Around the sump, we'd hide among the trees, watching where we stepped because people would walk their dogs there and never clean up after them. Then with lightning quick reflexes we would catch as many frogs (toads) as we could! They would hide among the leaves, but as kids we were close to the ground and could catch them easily.

We would bring them home and release them into the garden, with our dads congratulating us on how we 'helped' by bringing home frogs that would eat the bugs. Later that summer we would find huge toads hiding under the cucumber and squash leaves in the garden, and I always wondered if they were the same toads we'd brought home in June, now grown to monstrous size.

Here in Virginia, summer's heralds are the blackberries ripening on the bushes growing along my driveway and around the clearing. It's the changing panorama of wildflowers, the spring blossoms giving way to summer's richness of Queen Anne's lace, purple thistle, and so many more I cannot name. It's hummingbirds darting to the feeder and back to the safety of the sheltering loblolly pines. It's a mama deer and her twin fawns scampering into the clearing at sunset.

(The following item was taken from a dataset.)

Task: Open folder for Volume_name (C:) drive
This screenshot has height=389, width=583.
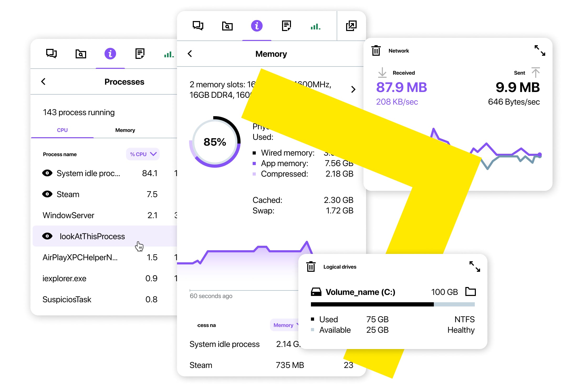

And of course, the toads. We didn't see any the first year we lived in Virginia. Last night I took Shadow out for her walk around 10 pm, and was startled by several toads hopping around near the garage. The lights on the garage must have attracted flying insects...and the toads knew a good thing when they saw it!

Happy summer on this American "official" start to summer fun!

Wednesday, July 1, 2009

The Great Spinach Grow Off

Do you remember the Pillsbury Bake Off contests? People enter and bake their prized recipes, and the finalists go to some sort of convention and contest and bake on site. I've seen television shows that depict what goes on behind the scenes. I've always wanted to enter. I'm not skilled enough to win, although my sisters and I have talked about entering my Grandma's recipe for Alsace-Lorraine Bread Pudding that is our family tradition and secret weapon.




I held my own version of the bake-off. It was called the Great Spinach Grow-Off. Here's what I did:

  • I bought two packets of spinach seeds. One was called "Teton Hybrid" and it cost me around $2.99. The other packet was a generic "Spinach" variety without even a name that I bought at Lowes for 99 cents.
  • There were the same number of seeds in each packet - 100 - so I knew if I planted them all, I'd have an equal number in the garden.
  • We finished the raised vegetable garden bed on March 23, 2009. I divided one half of the raised bed into two equal sections and sowed the spinach seeds.
  • They appeared to germinate equally as well.
  • The Teton hybrids had dark green foliage and curly-edged leaves that were very pretty. The other spinach grew the traditional green leaves.
  • Yield from both beds was about the same. In total, we ate six meals with spinach as a side dish. I froze 3 gallon bags full of spinach too. And I must have cut baby leaves for salads and smoothies at least twice from each bed.
  • Yesterday, June 30, 2009, all of the spinach plants had gone to seed and were dying, so I pulled them all up and composted them.
Results of my Great Spinach Grow-Off and my recommendation:

SAVE YOUR MONEY!

The 99 cent package of seeds from Lowes was almost indistinguishable from the fancy, expensive named package. The spinach tasted about the same, grew at the same rate, and went to seed at the same rate.

For our vegetable gardening fans out there, go for the cheap spinach seeds. They grew well in our Virginia garden, and we enjoyed the harvest for many months. And thanks to the frozen bags of spinach in my freezer, I'm hoping to enjoy the harvest for many months to come.



An Update on the Baby Birds
There are FOUR not three! I saw a fourth fuzzy head popping up from behind the three siblings yesterday and called John over to confirm the sighting. The fourth one is smaller than his nest mates and less aggressive. I can't believe there are four birds crowded into one nest. Every day we watch for babies in case one pops out. The biggest one is very vigorous and he rises on his tippy toes and flaps his baby wings and they crowd around the edge of the nest. Their eyes are still shut, but their beaks are ALWAYS open!